Some of those squalls were positively indecent today, and not surprisingly most sensible critters were taking cover as the rain ricocheted off the water, driven by a brisk south westerly.

There’s always the odd wash-out, but just think how many incredible migrants will have been grounded by the stormy conditions – just gotta find ’em, it’s what autumn is all about.

That said Marshside was fairly quiet today, apart from the huge numbers of Canadas – a breathtaking carpet of feral that almost covered Polly’s Pool.

A Common Buzzard flapped through but barely got above three feet off the ground in the tough conditions.

Swallows hawked amongst the cattle on Crossens Outer and more were in the lee of the trees on Dib Road.

A bracing stroll up at Hesketh Out Marsh blew the cobwebs away, with at least 8 Avocet still, 33 Golden Plover with the Lapwings, a Grey Plover, Great White Egret, Wheatear and about 20 Dunlin, but most sensible waders were tucked in under the banks.

A couple of thousand Pinks dropped onto Banks Marsh.

A seawatch from the dunes on Friday afternoon was uneventful and difficult, but a snoozing male Grey Seal on the beach at Ainsdale needed a check-up courtesy of British Divers (thanks for the prompt response Chris).

Underweight and tired after a breeding season of scrapping with other males, once he had a clean bill of health we left him snoring on the tideline (the seal that is, not Chris).

The fate of storm-battered Razorbills and Common Scoter in the surf and on the sands was more certain – especially with GBBs in close attendance… everyone’s gotta eat.

3 thoughts on “Nah…

  1. The weather over the past few days has clearly had a serious effect on seabirds, evidenced by the number of guillemot corpses on the beach at Ainsdale this morning.
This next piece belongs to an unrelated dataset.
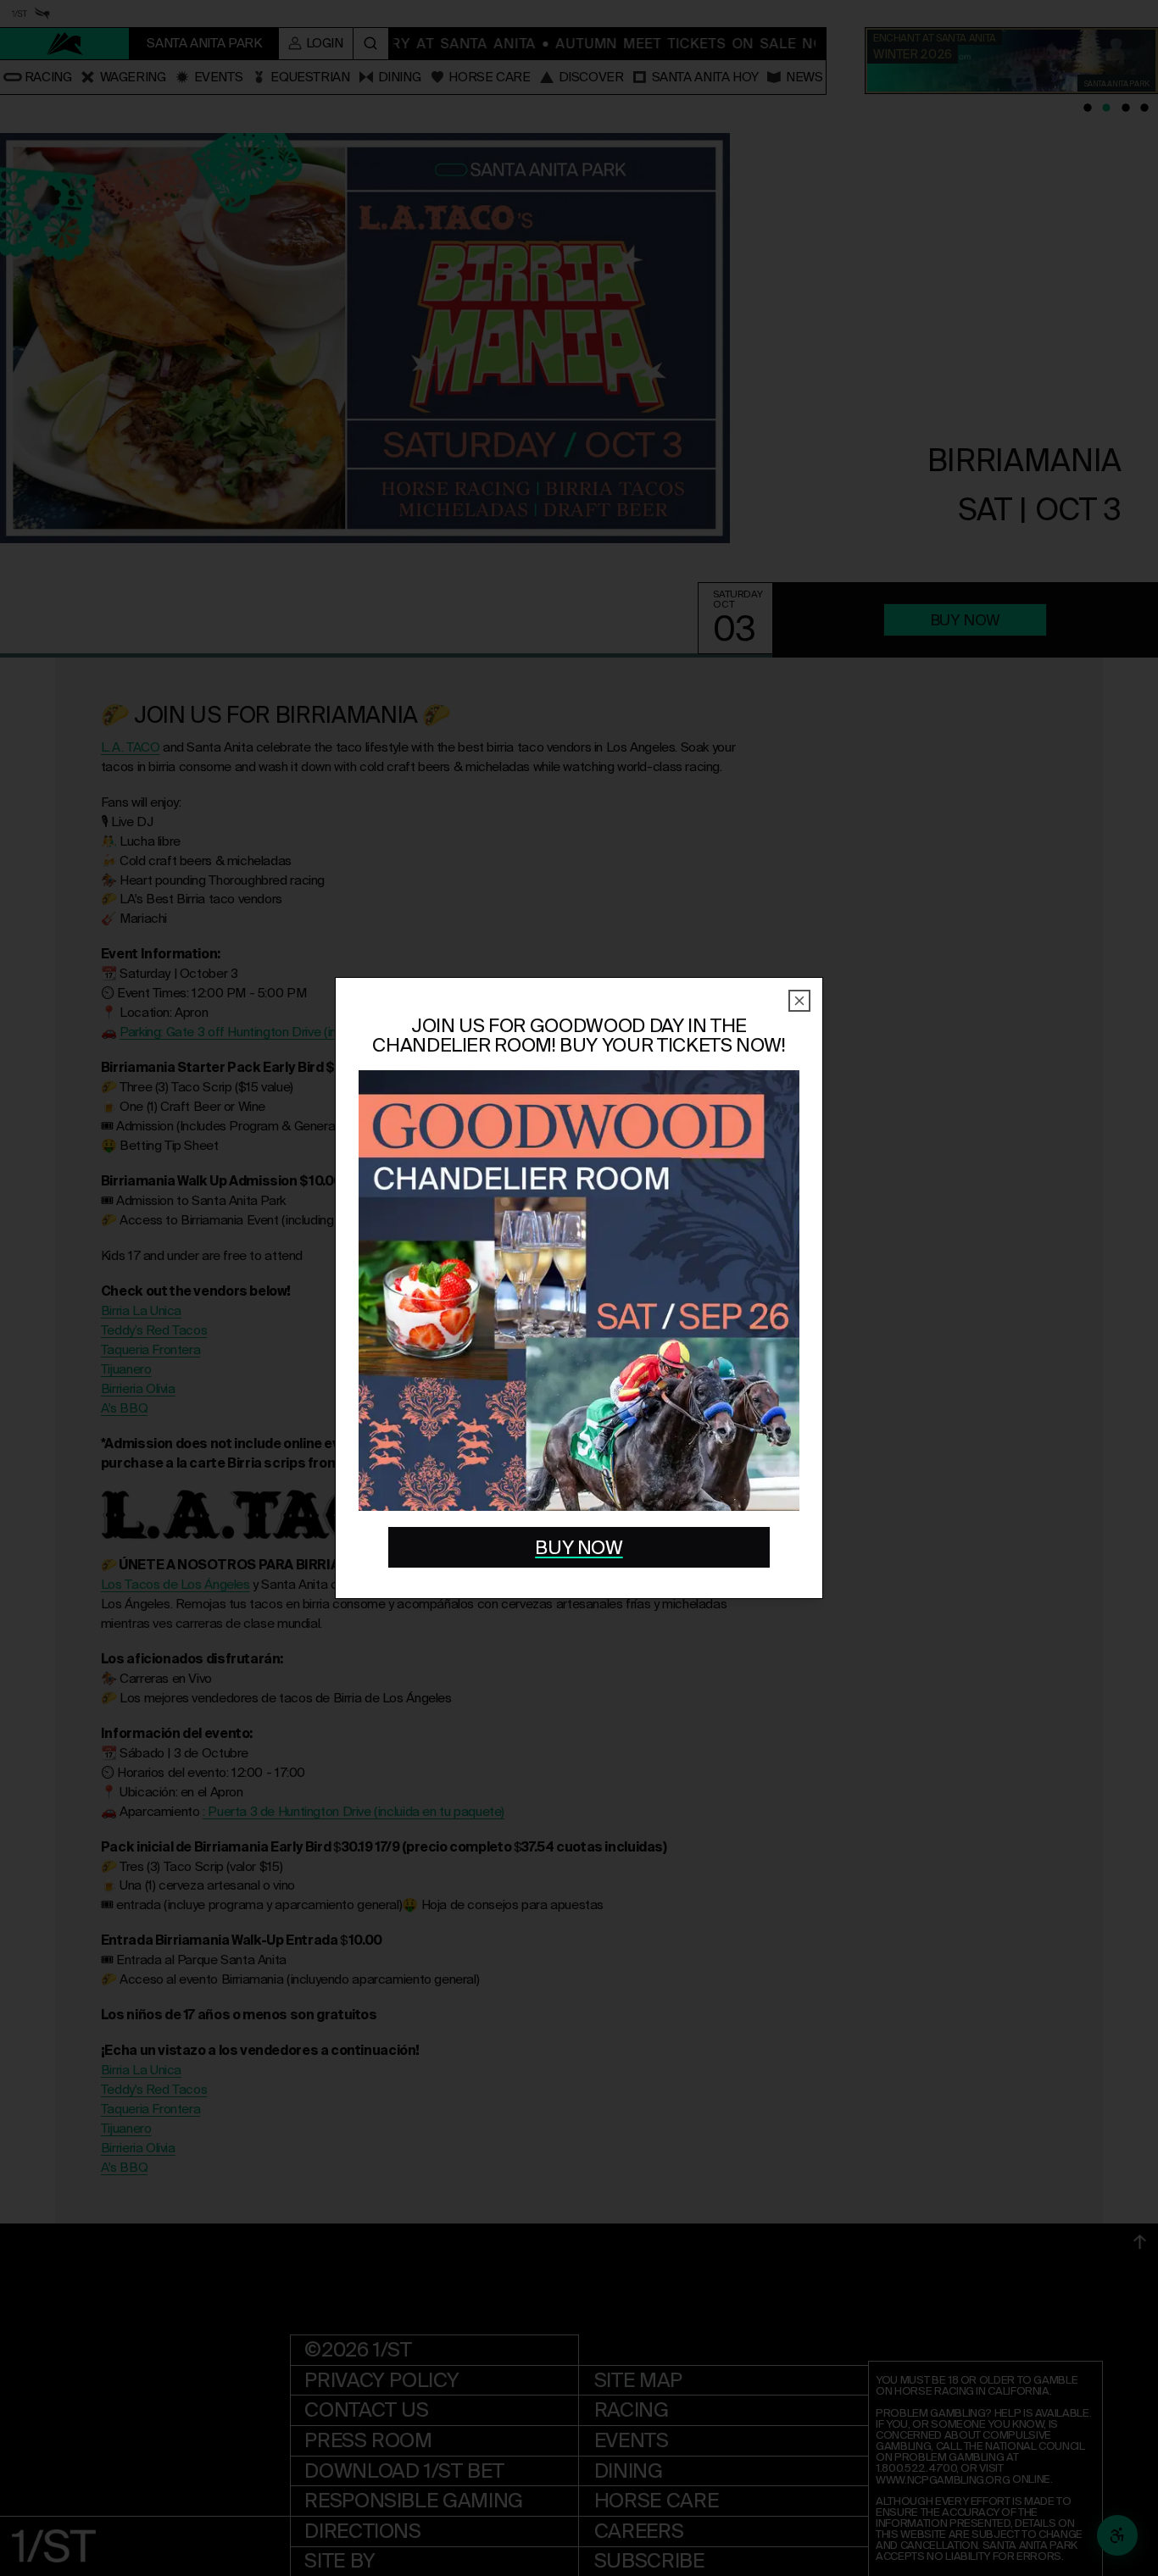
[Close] (799, 1000)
I lost count, but among them were at least two cormorants, though no scoters that I found. More curious was the sight of a mute swan bobbing around in the swell about 50 metres offshore, later to be seen standing at the tide’s edge. Never seen that before…

    Liked by 1 person

    • Autumn storms usually claim a fair few auks Tony, they tend to be inexperienced youngsters caught out by the weather and with low body weight. The Mute Swan is odd – although I have seen ‘em
      On the sea here before. Seawatches today and yesterday were poor apart from scoters, a few auks and red throated diver…. The weather system wasn’t quite favourable for Ainsdale although Leach’s and Sabs were at the Mersey mouth and past Wirral.